In addition to the MegaTT model’s architectural parameters, the optimization strategies utilized during the training process also play a significant role in determining the predictive performance. This section delineates the particular parameters associated with the training procedure, ranging from the selected loss functions to optimizers. The dataset, which was employed for model training and testing, spans from 1 January 2021 to 31 December 2022, furnishing a total of 1460 data samples with the assumption of two collected samples per day. The chronological segmentation of the data into training and testing sets involved utilizing the first year’s data for training and the subsequent year’s data for model validation.

A sliding window approach was incorporated during the model’s training, wherein each window consisted of five sequential data samples (equivalent to a 2.5-day duration) employed to forecast the following data sample. This approach determined the prediction window and step length to be equivalent to one data sample or a half-day duration, indicating that the previous 2.5 days of meteorological data were utilized to forecast the weather conditions for the following half-day duration.
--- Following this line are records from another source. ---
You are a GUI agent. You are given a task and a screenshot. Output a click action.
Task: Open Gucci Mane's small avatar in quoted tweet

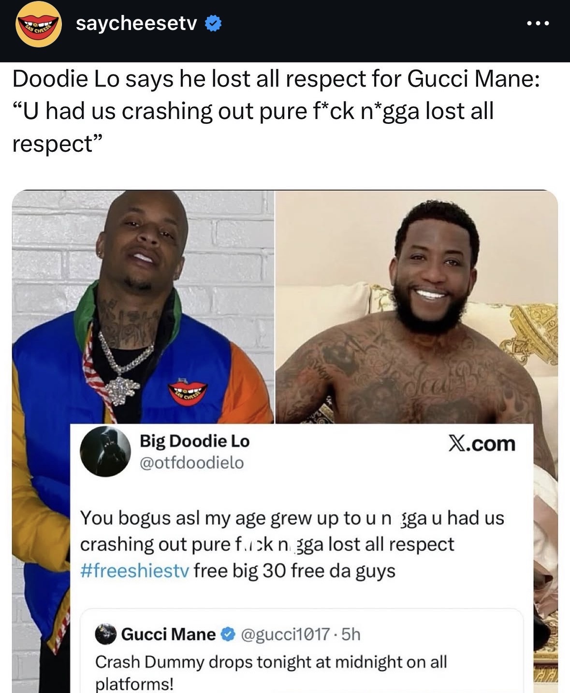click(105, 634)
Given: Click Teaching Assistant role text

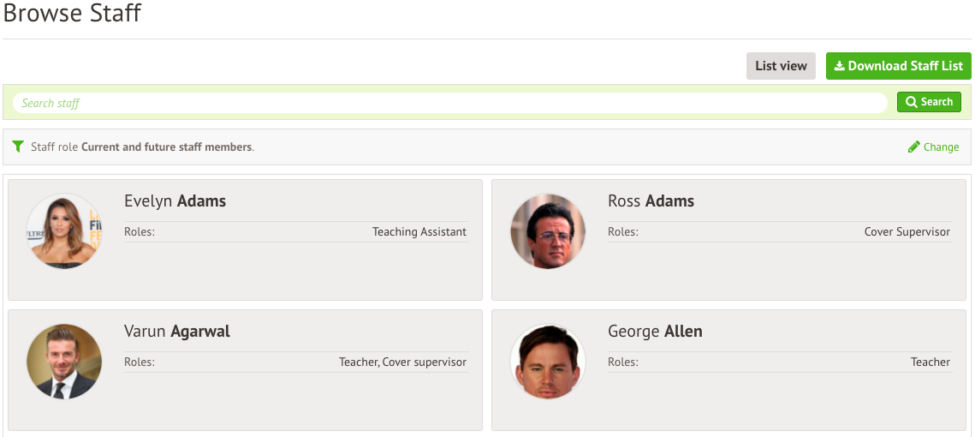Looking at the screenshot, I should pyautogui.click(x=419, y=231).
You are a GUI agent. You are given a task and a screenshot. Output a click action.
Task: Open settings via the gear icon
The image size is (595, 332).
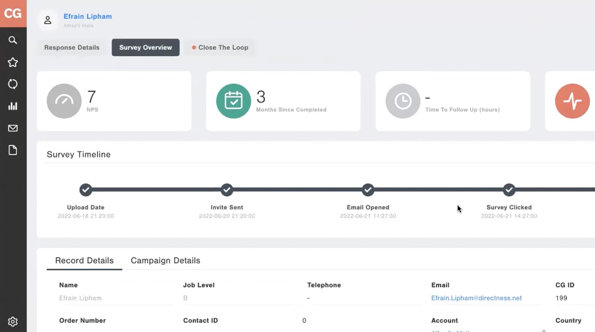pos(13,321)
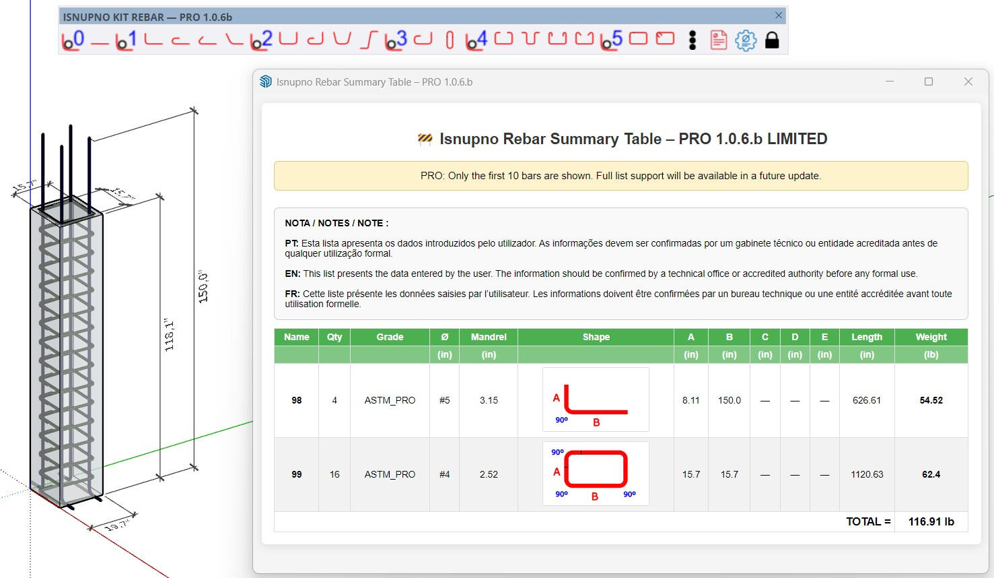Click the group 5 bend category icon
The width and height of the screenshot is (994, 578).
(612, 40)

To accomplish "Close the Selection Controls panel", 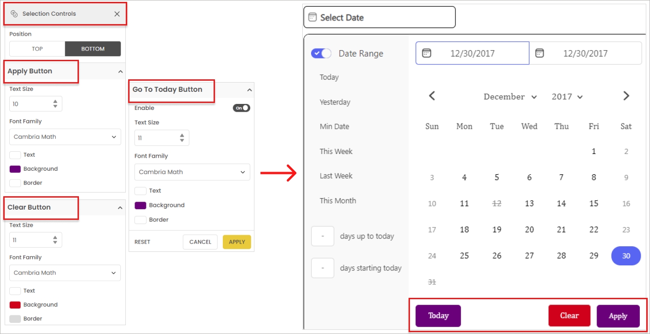I will [117, 14].
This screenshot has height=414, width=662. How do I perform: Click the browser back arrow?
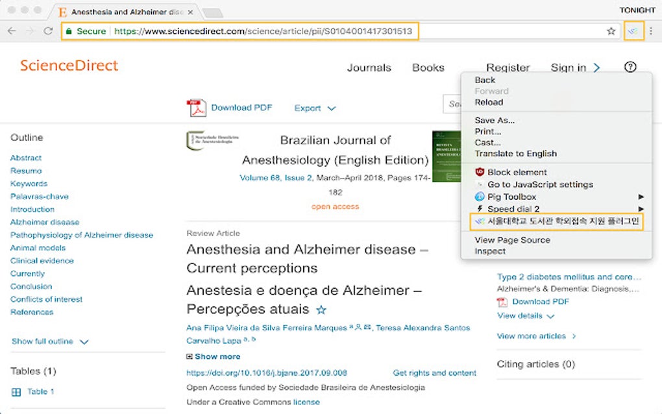12,31
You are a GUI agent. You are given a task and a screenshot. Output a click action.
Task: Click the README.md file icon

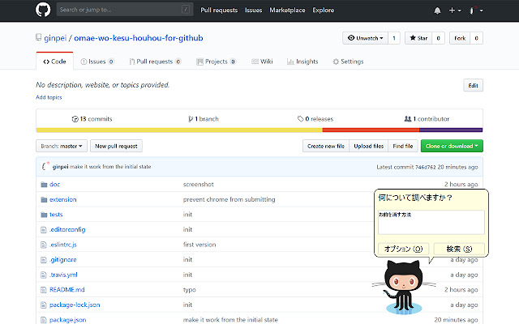point(43,289)
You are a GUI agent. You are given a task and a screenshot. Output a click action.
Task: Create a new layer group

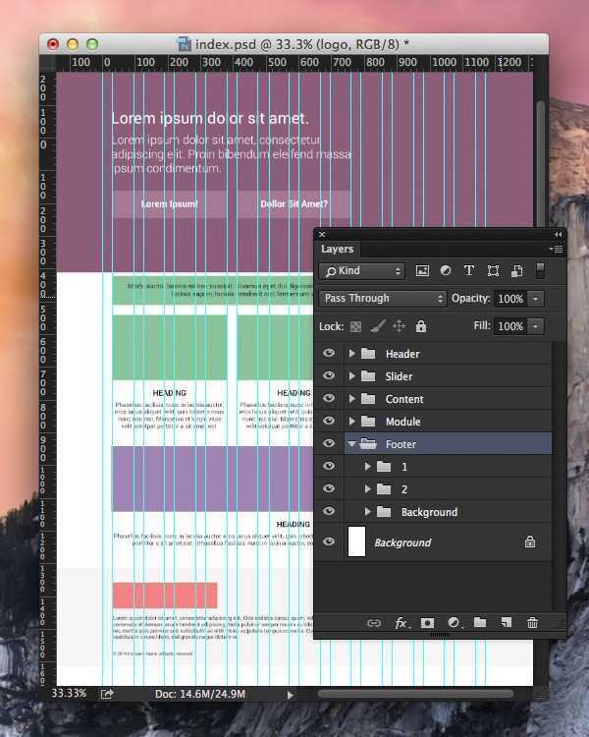(480, 623)
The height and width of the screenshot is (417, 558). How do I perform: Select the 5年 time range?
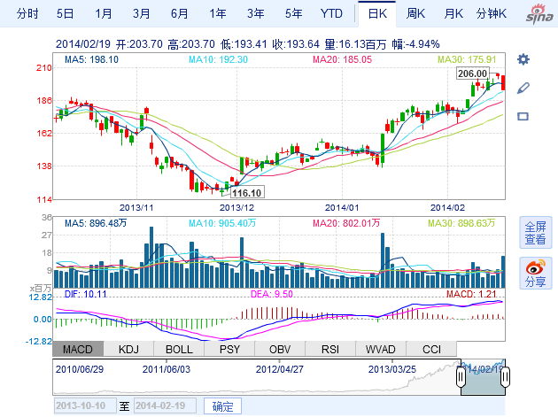click(293, 13)
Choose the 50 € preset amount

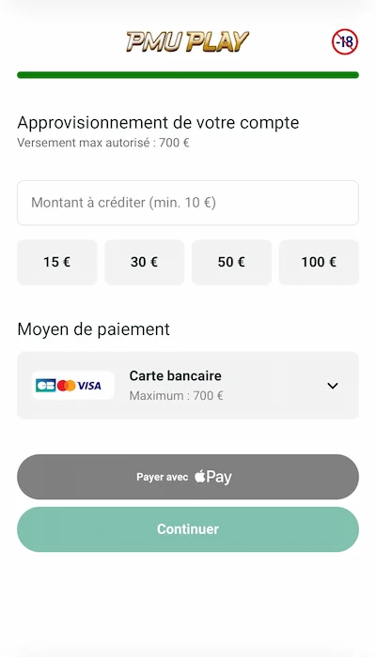[231, 262]
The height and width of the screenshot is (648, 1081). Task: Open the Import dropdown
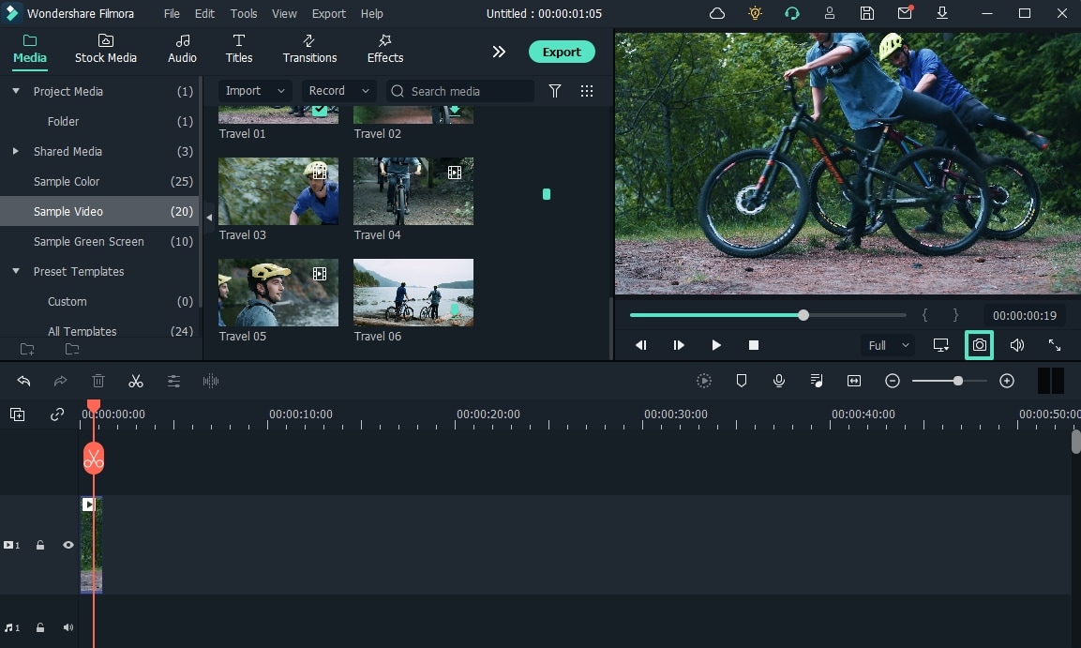pyautogui.click(x=255, y=91)
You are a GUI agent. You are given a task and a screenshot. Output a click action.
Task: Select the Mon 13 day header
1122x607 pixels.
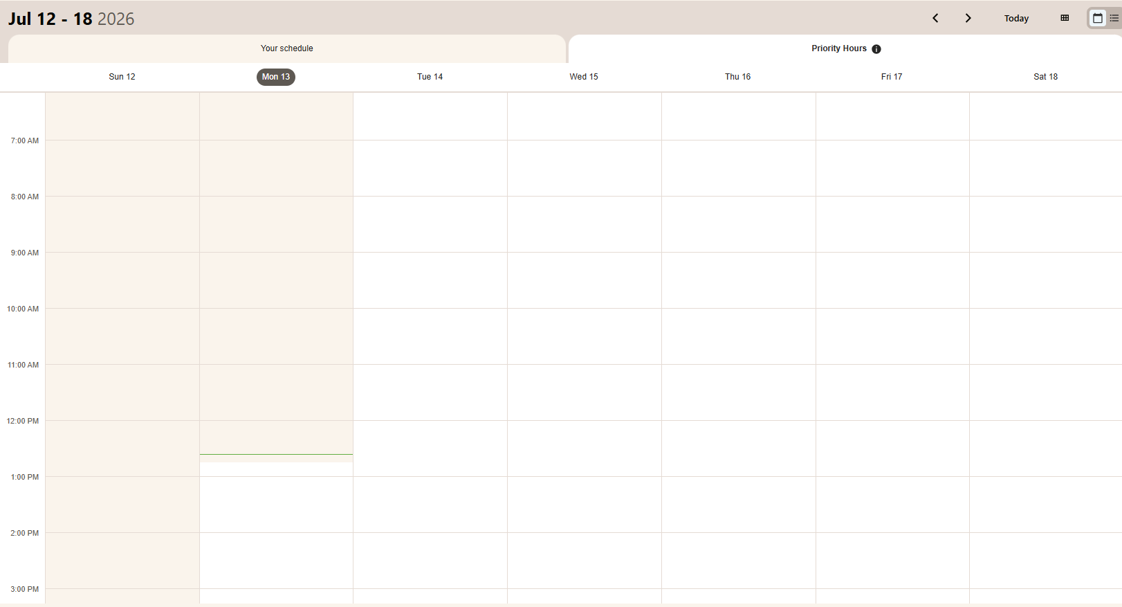pos(276,77)
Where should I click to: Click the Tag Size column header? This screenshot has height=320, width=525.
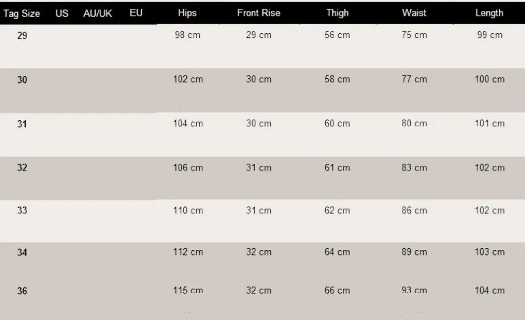22,13
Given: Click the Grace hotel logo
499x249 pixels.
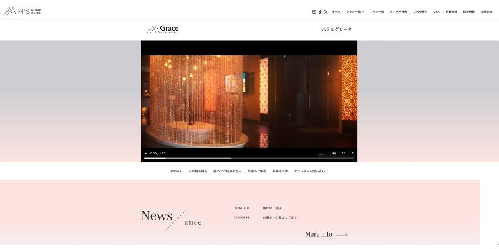Looking at the screenshot, I should [163, 29].
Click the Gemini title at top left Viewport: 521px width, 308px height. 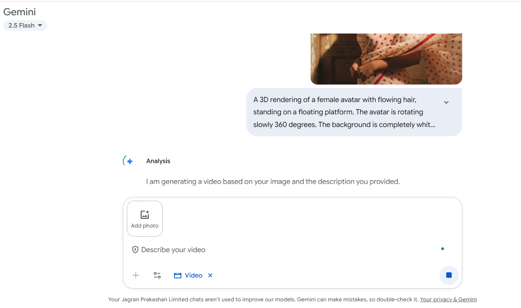(x=19, y=12)
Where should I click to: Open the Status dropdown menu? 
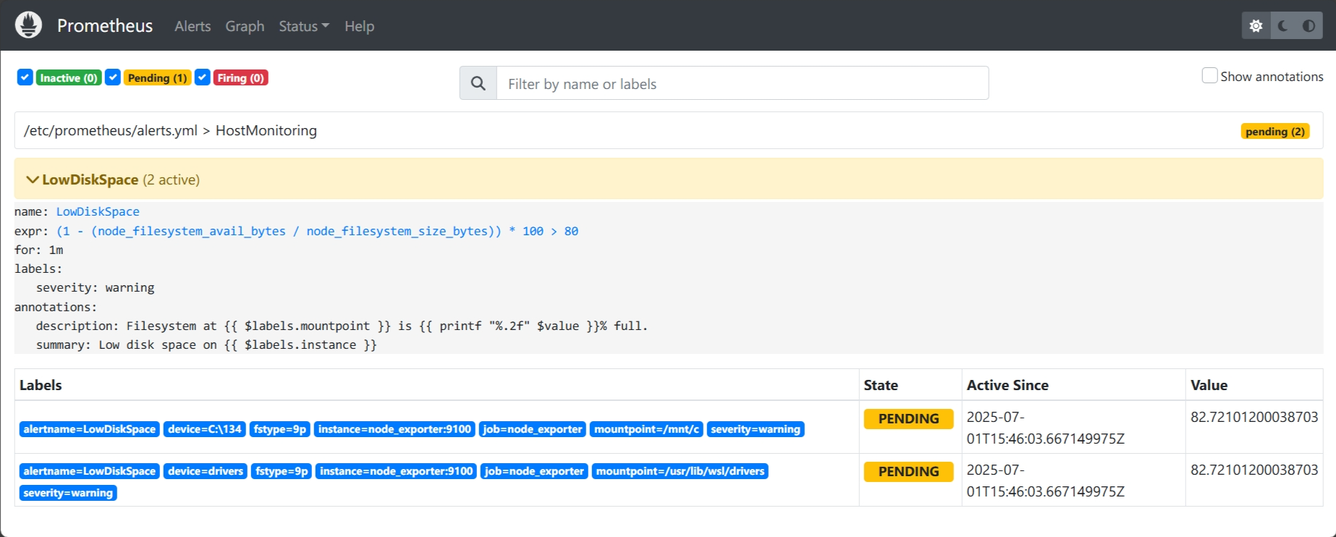pyautogui.click(x=304, y=26)
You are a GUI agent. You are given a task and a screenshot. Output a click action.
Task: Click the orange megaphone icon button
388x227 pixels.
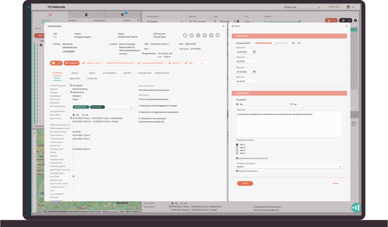(330, 20)
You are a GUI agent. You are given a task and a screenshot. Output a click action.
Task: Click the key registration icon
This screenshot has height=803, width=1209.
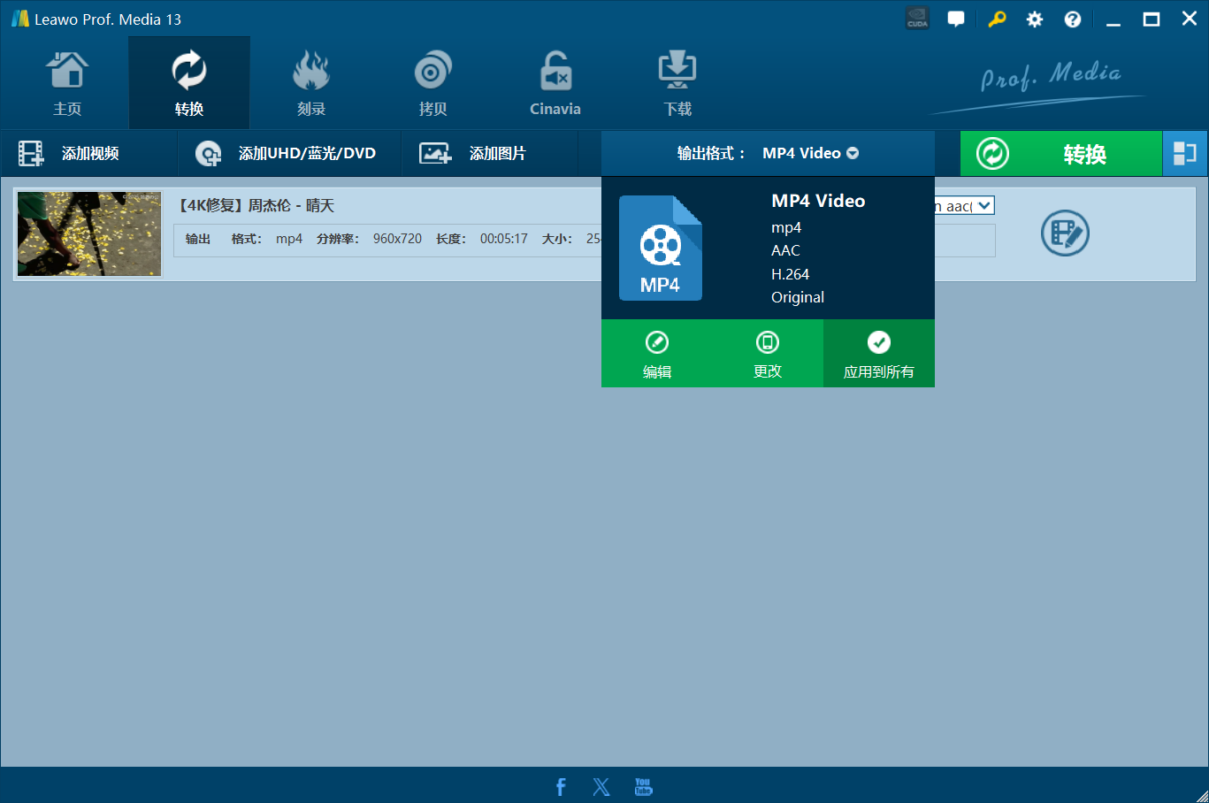click(997, 19)
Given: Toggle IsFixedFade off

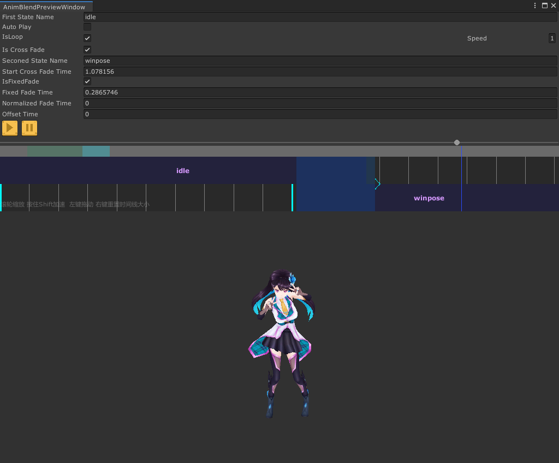Looking at the screenshot, I should pos(87,81).
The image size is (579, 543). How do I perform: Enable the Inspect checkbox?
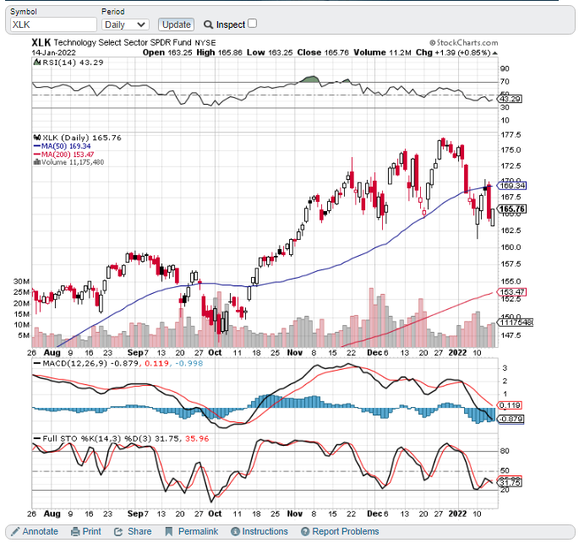tap(252, 24)
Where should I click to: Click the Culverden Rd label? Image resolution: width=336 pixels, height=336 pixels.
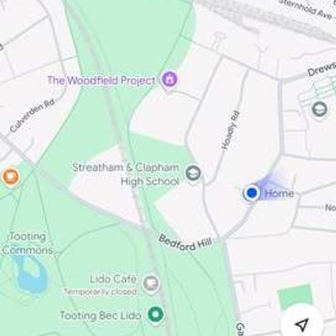(x=32, y=115)
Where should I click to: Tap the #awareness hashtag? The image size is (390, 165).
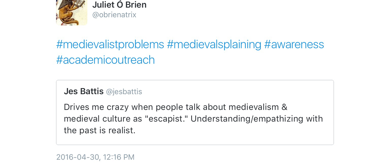tap(294, 44)
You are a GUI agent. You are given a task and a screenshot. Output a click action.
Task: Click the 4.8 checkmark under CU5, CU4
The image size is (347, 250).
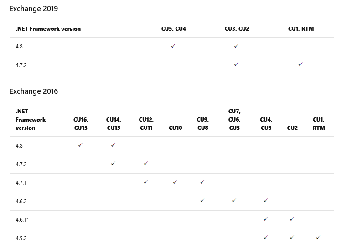click(173, 46)
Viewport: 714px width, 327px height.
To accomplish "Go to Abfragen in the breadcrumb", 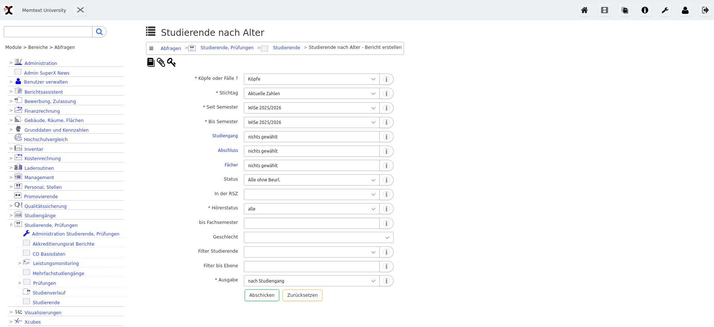I will pos(171,49).
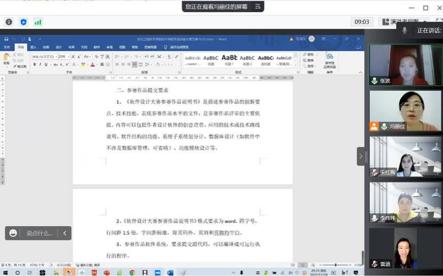Open the 插入 ribbon tab

pyautogui.click(x=33, y=47)
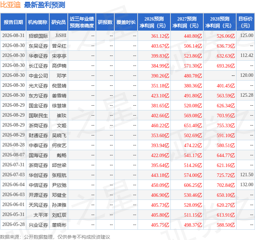255x240 pixels.
Task: Click the 研究员 column header
Action: [x=59, y=22]
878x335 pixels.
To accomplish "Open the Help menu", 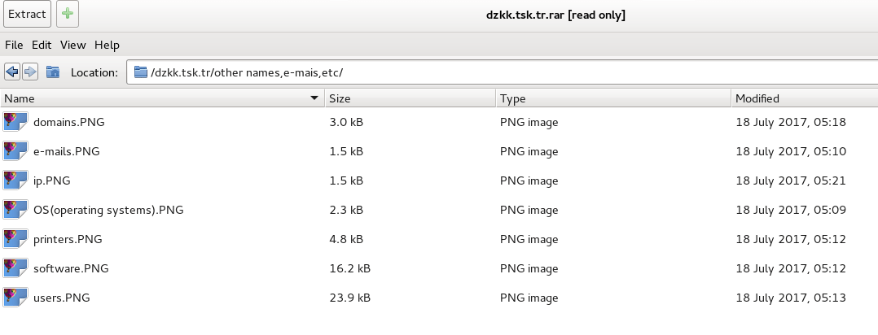I will [107, 45].
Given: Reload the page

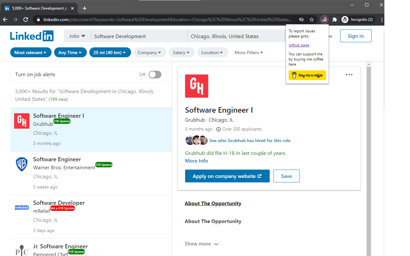Looking at the screenshot, I should click(x=26, y=20).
The selection of the optimizer, loss function, and other related training parameters is crucial for securing optimal model performance. These parameters were ascertained based on a systematic series of optimization trials. Table 4 displays some of the settings used during the model training, providing details on the specific configurations and parameters.

In the wake of the aforementioned training and optimization, we employ several key metrics to evaluate the predictive performance of our model, MegaTT. These include the Root Mean Square Error (RMSE), Mean Absolute Error (MAE), and the coefficient of determination, R². Both RMSE and MAE provide us with measures of prediction error, while R² provides a measure of the explanatory power of the model. Their equations are as follows:

R M S E = \sqrt{\frac{1}{n} \sum_{i = 1}^{n} (y_{i} - {\hat{y}}_{i})^{2}}

(11)

M A E = \frac{1}{n} \sum_{i = 1}^{n} | y_{i} - {\hat{y}}_{i} |

(12)

R^{2} = 1 - \frac{\sum_{i = 1}^{n} (y_{i} - {\hat{y}}_{i})^{2}}{\sum_{i = 1}^{n} (y_{i} - \bar{y})^{2}}

(13)

where

y_{i}

is the actual value,

{\hat{y}}_{i}

is the predicted value,

\bar{y}

is the average of the actual values, and

n

is the total number of observations.

In the upcoming Section 4.1, we will conduct a comparative study between our MegaTT model and other extant models for dissolved oxygen concentration predictions. This comparison will focus on contrasting the predictive performance, thereby underscoring the superior attributes of the MegaTT model. In Section 4.2, we delve into the discussion on how variations in the distance threshold in meteorological graph construction impact model performance. Section 4.3 outlines an ablation study of the meteorological module, assessing the spatial impact of meteorological features on by using only the Temporal Transformer for dissolved oxygen concentration predictions. Additionally, we investigate the model’s behavior using the nearest single-station approach, focusing on the impact of the nearest meteorological station within the deep learning method. This exploration will help us better understand the key drivers of model performance and potential avenues for optimization.

4. Results and Discussion

4.1. Performance Analysis and Model Comparison

In this section, we provide a detailed comparison of our proposed model, MegaTT, with a series of established benchmark models extensively utilized in the field of environmental data prediction. For the sake of transparency, reproducibility, and fairness in our experimental setup, each model’s specific architectural configurations and principal parameters are comprehensively explained.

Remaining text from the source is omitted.